University of Rochester
School of Medicine and Dentistry
Department of Neuroscience and The Del Monte Institute for Neuroscience
Jeffrey R. Holt, Ph.D.
Professor of Otolaryngology & Neurology
Director of Research, Otolaryngology
F.M. Kirby Neurobiology Center
Boston Children's Hospital
Harvard Medical School
Identity, Structure and Function of the Sensory Transduction Channel
for Hearing and Balance
Sensory transduction in the ear begins with deflection of mechanosensitive organelles that project from the apical surface of inner ear hair cells. The exquisite sensitivity of the auditory system can initiate signals that encode the faint pizzicato of a classical violin. Remarkably, auditory hair cells can also detect stimuli with amplitudes over a million times greater, and thus can signal the booming cannons of Tchaikovsky's 1812 Overture as well. To understand the fundamental mechanism of how sensory hair cells convert mechanical information into electrical signals we have focused on the molecular components of the sensory transduction apparatus.
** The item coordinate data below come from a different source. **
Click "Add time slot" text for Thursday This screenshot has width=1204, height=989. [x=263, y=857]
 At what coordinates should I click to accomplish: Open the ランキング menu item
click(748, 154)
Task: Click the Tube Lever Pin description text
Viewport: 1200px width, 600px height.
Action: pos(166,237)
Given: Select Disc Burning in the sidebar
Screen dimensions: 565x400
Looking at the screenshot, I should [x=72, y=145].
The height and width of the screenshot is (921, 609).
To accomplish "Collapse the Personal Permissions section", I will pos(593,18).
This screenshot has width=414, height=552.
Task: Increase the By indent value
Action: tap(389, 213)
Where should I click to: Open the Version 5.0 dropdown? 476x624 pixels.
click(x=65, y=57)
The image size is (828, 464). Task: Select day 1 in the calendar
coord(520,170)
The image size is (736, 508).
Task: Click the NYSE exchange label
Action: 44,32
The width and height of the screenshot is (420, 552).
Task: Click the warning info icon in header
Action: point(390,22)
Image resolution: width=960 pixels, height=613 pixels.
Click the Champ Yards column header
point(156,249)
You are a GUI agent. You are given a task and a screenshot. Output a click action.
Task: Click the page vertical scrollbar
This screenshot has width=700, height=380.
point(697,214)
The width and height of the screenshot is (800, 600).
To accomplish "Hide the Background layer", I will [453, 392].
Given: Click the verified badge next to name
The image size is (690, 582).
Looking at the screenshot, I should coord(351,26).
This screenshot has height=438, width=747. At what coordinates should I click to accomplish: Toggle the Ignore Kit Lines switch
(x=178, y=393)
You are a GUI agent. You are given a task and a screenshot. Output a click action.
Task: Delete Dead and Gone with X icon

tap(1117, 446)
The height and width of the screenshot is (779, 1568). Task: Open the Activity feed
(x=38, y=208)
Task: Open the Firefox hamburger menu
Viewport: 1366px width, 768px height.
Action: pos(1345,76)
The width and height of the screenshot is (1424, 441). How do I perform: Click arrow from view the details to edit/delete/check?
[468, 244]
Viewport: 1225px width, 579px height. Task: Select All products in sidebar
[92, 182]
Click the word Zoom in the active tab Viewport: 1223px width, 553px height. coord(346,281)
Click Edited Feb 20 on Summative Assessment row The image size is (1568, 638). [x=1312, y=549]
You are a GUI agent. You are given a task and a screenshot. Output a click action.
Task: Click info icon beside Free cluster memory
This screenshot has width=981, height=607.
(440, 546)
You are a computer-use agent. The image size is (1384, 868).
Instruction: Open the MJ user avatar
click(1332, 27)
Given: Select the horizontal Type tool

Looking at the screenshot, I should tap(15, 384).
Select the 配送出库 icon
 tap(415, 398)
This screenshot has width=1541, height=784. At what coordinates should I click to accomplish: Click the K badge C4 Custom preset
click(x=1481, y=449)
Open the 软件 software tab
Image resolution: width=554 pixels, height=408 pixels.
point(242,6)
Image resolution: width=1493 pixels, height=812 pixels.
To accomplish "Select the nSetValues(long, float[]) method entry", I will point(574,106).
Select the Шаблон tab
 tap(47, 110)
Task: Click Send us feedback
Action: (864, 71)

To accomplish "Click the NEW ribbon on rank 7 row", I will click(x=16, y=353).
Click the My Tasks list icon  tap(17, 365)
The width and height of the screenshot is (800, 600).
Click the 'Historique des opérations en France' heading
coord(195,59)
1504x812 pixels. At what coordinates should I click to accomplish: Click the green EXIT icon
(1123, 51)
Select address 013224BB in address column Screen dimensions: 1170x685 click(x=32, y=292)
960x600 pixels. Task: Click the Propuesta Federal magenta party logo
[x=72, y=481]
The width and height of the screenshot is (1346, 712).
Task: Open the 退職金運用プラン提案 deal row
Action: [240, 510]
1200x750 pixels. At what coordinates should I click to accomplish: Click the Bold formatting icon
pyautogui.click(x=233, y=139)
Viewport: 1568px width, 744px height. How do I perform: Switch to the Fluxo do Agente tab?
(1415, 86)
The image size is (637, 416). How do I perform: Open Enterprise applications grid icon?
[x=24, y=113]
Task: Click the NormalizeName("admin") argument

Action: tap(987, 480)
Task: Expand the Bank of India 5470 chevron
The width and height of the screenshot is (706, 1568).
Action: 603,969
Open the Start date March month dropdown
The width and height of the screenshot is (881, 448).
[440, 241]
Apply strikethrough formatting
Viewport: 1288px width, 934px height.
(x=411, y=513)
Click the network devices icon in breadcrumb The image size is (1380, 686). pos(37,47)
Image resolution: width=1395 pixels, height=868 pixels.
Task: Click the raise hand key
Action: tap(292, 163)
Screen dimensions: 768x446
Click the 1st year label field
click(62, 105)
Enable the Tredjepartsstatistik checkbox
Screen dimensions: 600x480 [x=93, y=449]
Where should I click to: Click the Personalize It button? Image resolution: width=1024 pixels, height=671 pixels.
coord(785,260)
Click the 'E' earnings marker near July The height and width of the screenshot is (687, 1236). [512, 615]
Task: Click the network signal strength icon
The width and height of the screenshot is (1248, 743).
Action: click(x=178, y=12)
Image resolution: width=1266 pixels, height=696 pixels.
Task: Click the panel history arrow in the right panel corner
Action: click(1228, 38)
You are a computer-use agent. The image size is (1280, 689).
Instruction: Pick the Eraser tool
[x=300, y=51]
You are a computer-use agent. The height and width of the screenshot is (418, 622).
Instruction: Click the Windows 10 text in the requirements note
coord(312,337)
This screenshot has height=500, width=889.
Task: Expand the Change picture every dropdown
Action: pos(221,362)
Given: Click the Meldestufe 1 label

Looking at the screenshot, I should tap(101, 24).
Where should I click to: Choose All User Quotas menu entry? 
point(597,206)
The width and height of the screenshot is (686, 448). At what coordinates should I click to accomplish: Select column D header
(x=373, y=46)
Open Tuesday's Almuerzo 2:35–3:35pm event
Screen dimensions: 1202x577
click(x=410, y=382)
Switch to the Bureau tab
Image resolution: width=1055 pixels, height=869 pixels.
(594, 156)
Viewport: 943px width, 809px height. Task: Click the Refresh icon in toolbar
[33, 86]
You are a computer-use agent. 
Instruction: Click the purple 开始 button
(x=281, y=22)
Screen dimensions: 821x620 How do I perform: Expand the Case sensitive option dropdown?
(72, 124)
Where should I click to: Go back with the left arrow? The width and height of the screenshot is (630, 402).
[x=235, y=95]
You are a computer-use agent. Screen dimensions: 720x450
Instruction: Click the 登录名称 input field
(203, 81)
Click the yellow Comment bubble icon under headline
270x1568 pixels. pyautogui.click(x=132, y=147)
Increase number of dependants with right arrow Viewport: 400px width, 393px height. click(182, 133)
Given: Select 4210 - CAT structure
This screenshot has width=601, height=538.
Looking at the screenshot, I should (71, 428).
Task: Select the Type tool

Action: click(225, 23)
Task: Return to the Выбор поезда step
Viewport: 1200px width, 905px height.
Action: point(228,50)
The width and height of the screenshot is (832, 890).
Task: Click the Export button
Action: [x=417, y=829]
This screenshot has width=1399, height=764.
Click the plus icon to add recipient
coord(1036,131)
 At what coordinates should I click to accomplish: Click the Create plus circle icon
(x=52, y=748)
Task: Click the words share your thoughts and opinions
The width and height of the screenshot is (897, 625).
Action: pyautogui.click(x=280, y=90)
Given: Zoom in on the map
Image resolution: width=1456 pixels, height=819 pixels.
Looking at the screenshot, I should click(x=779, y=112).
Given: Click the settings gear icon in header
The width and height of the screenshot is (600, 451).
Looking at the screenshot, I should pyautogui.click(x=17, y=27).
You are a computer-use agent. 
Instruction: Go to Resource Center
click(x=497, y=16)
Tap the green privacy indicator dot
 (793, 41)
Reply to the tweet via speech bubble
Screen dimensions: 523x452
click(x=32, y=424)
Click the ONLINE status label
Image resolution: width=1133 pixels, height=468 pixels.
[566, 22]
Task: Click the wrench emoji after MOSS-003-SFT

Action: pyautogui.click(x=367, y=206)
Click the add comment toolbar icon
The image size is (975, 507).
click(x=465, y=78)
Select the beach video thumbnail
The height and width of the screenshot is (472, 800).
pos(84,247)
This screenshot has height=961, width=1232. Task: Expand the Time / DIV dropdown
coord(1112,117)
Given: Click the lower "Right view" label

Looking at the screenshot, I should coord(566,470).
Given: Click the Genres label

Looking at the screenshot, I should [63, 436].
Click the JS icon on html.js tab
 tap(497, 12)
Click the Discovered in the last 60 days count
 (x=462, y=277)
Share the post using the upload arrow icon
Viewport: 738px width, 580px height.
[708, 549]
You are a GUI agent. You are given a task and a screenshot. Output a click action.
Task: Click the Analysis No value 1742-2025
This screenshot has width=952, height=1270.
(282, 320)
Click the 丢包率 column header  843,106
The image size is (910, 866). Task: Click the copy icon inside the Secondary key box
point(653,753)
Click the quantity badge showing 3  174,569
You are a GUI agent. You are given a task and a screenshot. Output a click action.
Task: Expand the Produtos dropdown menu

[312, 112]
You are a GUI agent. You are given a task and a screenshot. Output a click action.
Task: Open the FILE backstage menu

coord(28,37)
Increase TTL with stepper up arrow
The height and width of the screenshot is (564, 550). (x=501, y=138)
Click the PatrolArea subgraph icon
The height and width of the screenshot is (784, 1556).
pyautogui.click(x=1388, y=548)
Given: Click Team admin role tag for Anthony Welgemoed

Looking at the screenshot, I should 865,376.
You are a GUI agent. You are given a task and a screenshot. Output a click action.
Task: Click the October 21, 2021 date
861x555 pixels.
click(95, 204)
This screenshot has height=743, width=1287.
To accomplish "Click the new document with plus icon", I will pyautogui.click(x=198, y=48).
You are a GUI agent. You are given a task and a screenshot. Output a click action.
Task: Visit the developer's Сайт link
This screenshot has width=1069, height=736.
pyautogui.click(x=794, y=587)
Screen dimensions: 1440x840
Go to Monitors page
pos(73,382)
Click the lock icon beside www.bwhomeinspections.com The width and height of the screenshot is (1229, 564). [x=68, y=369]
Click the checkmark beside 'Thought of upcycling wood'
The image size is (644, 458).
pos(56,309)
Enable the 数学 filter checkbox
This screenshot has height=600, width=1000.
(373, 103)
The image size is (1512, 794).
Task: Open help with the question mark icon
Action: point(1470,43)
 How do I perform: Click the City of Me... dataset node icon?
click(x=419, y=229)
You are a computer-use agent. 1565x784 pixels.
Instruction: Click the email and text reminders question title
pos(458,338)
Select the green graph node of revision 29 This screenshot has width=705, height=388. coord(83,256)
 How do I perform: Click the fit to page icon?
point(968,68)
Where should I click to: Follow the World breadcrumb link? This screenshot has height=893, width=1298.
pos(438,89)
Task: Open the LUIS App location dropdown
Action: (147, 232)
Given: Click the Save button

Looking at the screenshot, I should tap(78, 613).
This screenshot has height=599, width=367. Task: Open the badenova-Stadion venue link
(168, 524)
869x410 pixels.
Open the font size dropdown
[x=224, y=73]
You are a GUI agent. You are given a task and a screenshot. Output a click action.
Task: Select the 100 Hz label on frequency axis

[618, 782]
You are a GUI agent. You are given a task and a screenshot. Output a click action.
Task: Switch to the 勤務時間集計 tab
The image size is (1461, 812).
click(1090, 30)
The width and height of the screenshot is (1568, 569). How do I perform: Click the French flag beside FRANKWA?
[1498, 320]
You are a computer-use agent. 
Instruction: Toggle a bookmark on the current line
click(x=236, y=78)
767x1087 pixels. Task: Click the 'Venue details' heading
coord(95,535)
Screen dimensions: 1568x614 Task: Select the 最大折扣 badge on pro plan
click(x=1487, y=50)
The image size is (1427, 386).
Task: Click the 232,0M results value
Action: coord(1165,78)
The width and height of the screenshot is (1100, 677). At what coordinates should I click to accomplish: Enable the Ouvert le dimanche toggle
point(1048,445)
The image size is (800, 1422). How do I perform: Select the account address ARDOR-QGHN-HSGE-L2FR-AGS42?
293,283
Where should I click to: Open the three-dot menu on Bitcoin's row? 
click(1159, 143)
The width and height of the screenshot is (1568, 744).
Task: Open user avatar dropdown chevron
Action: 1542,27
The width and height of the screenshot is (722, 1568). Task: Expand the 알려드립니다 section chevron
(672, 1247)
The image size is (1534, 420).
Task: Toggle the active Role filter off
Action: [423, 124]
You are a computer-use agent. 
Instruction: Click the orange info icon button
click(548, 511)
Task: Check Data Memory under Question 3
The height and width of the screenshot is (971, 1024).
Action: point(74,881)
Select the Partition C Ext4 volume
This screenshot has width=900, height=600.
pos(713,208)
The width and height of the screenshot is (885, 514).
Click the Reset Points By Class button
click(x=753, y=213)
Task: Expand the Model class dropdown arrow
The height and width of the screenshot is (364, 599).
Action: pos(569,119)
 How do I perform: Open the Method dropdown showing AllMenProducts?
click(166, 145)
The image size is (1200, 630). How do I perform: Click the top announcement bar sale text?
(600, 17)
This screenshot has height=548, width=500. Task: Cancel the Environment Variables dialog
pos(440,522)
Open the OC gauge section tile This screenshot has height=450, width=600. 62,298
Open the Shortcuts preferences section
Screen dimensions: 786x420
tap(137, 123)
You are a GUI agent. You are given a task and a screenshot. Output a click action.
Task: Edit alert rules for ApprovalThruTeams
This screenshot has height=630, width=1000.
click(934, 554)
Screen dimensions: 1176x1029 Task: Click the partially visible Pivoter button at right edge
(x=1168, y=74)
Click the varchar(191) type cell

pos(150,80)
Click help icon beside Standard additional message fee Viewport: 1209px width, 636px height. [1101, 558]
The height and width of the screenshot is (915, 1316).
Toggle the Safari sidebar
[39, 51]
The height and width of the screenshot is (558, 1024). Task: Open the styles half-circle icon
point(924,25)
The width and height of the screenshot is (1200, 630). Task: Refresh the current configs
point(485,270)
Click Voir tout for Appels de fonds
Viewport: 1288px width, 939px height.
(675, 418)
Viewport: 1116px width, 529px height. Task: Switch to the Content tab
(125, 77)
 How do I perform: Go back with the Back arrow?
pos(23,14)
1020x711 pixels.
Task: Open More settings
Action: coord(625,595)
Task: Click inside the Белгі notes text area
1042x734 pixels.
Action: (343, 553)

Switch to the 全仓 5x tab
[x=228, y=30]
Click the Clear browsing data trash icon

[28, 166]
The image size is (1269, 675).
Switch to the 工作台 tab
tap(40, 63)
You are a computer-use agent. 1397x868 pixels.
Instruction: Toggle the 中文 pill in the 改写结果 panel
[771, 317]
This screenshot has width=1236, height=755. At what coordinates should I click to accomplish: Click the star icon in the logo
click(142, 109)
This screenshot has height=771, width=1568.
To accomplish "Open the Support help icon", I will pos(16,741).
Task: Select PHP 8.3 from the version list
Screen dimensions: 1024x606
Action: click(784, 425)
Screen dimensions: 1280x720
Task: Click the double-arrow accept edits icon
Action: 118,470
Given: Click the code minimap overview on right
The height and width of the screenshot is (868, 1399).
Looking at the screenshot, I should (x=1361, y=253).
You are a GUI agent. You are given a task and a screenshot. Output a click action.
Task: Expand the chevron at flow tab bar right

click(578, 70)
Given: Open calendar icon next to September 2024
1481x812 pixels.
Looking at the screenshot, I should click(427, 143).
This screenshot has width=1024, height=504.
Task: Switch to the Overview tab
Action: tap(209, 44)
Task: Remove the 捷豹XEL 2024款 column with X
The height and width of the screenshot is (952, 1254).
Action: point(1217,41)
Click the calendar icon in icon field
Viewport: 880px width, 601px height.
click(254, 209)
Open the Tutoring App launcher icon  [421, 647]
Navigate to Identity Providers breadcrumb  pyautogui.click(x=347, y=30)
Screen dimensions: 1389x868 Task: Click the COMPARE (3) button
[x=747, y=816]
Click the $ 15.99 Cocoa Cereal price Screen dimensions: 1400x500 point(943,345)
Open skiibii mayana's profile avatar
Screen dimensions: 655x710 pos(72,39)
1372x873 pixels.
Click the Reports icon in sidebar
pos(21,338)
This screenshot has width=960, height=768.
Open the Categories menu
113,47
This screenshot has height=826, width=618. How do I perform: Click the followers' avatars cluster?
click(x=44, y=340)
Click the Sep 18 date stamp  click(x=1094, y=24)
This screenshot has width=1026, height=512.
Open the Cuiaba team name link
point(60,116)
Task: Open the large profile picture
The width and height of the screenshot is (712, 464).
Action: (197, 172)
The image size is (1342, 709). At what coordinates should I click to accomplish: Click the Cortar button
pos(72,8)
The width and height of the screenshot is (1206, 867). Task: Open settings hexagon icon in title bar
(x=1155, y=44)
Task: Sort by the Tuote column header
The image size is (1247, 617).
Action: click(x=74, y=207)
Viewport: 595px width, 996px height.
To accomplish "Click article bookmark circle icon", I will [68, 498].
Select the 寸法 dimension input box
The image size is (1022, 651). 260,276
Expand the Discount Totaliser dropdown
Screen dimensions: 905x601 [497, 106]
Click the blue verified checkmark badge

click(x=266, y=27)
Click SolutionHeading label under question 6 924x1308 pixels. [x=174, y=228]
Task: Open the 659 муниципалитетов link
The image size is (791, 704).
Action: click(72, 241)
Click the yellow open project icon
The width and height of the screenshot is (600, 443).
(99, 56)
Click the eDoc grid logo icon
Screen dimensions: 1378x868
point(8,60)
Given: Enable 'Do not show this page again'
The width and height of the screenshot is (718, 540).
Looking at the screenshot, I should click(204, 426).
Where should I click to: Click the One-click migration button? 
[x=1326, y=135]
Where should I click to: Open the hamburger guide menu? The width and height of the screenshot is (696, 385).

We recently identified transmembrane channel-like proteins, TMC1 and TMC2, as critical components of the transduction machinery. The talk will focus on the recent evidence indicating that TMC1 forms the pore of mechanosensory transduction channels in inner ear hair cells of mice and humans. In addition, I will discuss our translational work focused on development of novel therapies for restoration of auditory function in patients with genetic hearing loss.